*Exercise*
Your answer must consist of exactly the lines below, starting with the line with "Where should I click to: Open favorites" and going on through the line with "Switch to the Data", and nothing else.

*Information provided*

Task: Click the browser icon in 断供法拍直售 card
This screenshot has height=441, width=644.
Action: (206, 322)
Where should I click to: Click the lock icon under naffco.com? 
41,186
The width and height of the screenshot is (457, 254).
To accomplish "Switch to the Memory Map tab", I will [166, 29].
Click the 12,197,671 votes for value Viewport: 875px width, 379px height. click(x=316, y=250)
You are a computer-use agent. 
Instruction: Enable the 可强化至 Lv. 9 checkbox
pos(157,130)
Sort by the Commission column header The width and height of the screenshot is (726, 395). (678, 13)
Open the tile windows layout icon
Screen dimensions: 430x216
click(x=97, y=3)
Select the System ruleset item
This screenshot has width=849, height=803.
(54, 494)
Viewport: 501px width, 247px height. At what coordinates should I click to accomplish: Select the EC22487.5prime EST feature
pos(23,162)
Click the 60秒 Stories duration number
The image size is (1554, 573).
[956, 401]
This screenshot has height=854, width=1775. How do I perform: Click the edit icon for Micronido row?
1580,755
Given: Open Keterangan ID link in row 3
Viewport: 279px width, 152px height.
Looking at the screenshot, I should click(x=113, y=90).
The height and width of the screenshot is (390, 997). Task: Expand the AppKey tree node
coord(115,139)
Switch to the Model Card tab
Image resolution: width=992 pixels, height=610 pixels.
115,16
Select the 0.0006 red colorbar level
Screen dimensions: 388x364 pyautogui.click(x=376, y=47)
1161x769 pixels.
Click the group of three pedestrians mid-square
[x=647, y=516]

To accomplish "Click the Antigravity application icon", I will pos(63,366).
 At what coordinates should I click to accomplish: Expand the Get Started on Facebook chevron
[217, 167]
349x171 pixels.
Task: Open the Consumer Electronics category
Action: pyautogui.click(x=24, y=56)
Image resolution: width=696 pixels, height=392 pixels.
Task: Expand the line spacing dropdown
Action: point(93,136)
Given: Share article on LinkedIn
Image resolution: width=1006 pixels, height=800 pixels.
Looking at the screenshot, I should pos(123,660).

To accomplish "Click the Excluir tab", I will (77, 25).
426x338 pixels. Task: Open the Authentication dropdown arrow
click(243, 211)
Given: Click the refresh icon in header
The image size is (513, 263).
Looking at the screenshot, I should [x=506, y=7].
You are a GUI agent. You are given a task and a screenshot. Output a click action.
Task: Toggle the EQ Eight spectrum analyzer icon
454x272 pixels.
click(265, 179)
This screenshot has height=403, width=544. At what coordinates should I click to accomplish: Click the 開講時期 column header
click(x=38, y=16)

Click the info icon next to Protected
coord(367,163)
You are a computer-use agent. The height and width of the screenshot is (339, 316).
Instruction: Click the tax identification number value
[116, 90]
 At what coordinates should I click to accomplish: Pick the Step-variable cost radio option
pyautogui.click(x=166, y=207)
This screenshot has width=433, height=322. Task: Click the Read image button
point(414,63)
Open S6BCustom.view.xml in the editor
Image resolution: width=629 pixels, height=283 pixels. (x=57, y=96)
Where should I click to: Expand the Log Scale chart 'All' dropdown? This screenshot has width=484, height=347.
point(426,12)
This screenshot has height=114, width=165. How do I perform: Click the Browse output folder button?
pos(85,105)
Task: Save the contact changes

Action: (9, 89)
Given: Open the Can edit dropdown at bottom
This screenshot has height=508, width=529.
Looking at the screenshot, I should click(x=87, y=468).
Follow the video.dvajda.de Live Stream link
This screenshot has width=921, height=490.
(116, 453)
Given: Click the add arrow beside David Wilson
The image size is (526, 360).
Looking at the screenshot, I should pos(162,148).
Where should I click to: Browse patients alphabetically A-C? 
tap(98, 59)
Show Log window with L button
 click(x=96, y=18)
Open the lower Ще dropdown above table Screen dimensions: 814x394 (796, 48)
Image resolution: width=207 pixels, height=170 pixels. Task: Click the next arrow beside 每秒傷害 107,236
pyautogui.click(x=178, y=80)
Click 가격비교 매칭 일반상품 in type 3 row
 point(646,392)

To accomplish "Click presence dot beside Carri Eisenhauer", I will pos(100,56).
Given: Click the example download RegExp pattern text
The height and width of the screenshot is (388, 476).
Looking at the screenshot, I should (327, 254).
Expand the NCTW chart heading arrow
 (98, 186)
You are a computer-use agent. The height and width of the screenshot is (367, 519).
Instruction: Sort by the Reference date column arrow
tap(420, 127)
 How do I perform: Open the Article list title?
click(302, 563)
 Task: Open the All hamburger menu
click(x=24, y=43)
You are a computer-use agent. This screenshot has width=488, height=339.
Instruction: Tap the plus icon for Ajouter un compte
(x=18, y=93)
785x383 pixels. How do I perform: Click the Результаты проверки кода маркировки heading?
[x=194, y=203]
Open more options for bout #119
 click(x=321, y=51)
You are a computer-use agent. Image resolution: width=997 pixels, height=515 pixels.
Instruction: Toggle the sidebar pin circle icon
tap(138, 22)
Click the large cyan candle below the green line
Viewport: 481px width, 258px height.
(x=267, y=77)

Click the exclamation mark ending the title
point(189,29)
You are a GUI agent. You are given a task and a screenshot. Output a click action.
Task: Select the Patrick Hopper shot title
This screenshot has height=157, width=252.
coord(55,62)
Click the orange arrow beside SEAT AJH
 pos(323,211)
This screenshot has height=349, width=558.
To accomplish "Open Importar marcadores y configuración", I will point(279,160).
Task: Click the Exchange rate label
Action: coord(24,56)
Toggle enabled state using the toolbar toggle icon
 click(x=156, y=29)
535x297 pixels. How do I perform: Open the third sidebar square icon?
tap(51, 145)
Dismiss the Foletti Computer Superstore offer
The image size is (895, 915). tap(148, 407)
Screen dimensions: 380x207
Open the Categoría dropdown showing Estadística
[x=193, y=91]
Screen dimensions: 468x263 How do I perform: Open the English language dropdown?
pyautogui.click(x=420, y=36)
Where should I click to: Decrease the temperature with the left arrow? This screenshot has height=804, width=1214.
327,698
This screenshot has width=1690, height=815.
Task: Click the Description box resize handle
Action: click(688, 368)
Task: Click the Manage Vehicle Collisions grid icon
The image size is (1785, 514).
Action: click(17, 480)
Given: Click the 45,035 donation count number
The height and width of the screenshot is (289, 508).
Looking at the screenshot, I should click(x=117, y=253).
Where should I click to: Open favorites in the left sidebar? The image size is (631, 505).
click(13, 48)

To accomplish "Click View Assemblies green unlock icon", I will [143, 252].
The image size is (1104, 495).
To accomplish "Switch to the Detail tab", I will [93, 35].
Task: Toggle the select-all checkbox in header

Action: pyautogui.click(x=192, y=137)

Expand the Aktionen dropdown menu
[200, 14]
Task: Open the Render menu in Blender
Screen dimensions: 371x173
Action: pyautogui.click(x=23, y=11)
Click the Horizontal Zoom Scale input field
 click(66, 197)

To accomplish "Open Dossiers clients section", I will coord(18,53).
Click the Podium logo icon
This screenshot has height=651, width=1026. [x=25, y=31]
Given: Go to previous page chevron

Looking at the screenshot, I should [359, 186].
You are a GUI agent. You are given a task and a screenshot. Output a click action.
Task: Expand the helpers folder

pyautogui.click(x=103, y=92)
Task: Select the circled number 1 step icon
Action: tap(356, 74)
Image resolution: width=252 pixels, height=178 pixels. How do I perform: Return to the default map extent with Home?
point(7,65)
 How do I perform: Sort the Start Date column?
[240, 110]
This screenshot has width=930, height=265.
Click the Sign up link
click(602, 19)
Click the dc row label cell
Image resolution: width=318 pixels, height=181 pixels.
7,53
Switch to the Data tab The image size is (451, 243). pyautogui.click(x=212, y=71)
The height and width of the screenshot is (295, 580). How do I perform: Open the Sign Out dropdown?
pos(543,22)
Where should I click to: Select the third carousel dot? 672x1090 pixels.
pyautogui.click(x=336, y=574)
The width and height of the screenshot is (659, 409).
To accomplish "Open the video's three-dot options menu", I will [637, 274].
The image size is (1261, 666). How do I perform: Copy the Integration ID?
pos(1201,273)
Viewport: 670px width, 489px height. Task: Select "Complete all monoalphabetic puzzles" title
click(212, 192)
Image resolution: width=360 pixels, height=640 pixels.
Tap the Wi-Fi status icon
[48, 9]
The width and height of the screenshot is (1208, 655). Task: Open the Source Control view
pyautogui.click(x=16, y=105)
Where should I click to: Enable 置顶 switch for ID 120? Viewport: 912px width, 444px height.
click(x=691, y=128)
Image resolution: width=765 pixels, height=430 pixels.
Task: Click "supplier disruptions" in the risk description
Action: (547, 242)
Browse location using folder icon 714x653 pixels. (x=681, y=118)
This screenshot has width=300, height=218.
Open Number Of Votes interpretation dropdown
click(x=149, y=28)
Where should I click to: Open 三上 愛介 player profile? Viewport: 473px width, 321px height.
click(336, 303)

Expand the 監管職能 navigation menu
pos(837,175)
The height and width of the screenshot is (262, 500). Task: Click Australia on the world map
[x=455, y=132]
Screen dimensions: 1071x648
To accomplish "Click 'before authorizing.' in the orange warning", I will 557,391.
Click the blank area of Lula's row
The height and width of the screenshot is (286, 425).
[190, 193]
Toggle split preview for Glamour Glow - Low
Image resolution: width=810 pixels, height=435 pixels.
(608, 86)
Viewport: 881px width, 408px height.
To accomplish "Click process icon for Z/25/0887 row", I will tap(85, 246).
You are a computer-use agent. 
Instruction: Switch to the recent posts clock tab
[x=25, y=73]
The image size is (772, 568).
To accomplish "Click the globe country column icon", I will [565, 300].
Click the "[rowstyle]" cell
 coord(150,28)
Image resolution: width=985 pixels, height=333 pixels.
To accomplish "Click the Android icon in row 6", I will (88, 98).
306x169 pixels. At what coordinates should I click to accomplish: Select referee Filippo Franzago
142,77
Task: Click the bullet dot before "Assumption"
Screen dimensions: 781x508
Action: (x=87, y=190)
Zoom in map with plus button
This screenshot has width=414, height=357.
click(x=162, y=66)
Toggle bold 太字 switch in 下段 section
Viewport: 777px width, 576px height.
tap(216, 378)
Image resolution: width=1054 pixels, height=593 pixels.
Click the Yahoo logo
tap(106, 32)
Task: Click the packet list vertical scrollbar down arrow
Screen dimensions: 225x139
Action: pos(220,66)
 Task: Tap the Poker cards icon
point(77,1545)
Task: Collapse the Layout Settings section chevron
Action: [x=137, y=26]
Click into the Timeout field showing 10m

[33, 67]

*Output for this exercise*
Where should I click to: Open favorites in the left sidebar? The image size is (631, 505).
click(13, 48)

To accomplish "Click View Assemblies green unlock icon", I will [143, 252].
The image size is (1104, 495).
To accomplish "Switch to the Detail tab", I will [93, 35].
Task: Toggle the select-all checkbox in header

Action: pyautogui.click(x=192, y=137)

Expand the Aktionen dropdown menu
[200, 14]
Task: Open the Render menu in Blender
Screen dimensions: 371x173
Action: pyautogui.click(x=23, y=11)
Click the Horizontal Zoom Scale input field
 click(66, 197)

To accomplish "Open Dossiers clients section", I will coord(18,53).
Click the Podium logo icon
This screenshot has height=651, width=1026. [x=25, y=31]
Given: Go to previous page chevron

Looking at the screenshot, I should [359, 186].
You are a GUI agent. You are given a task and a screenshot. Output a click action.
Task: Expand the helpers folder

pyautogui.click(x=103, y=92)
Task: Select the circled number 1 step icon
Action: tap(356, 74)
Image resolution: width=252 pixels, height=178 pixels. How do I perform: Return to the default map extent with Home?
point(7,65)
 How do I perform: Sort the Start Date column?
[240, 110]
This screenshot has width=930, height=265.
Click the Sign up link
click(602, 19)
Click the dc row label cell
Image resolution: width=318 pixels, height=181 pixels.
7,53
Switch to the Data tab The image size is (451, 243). pyautogui.click(x=212, y=71)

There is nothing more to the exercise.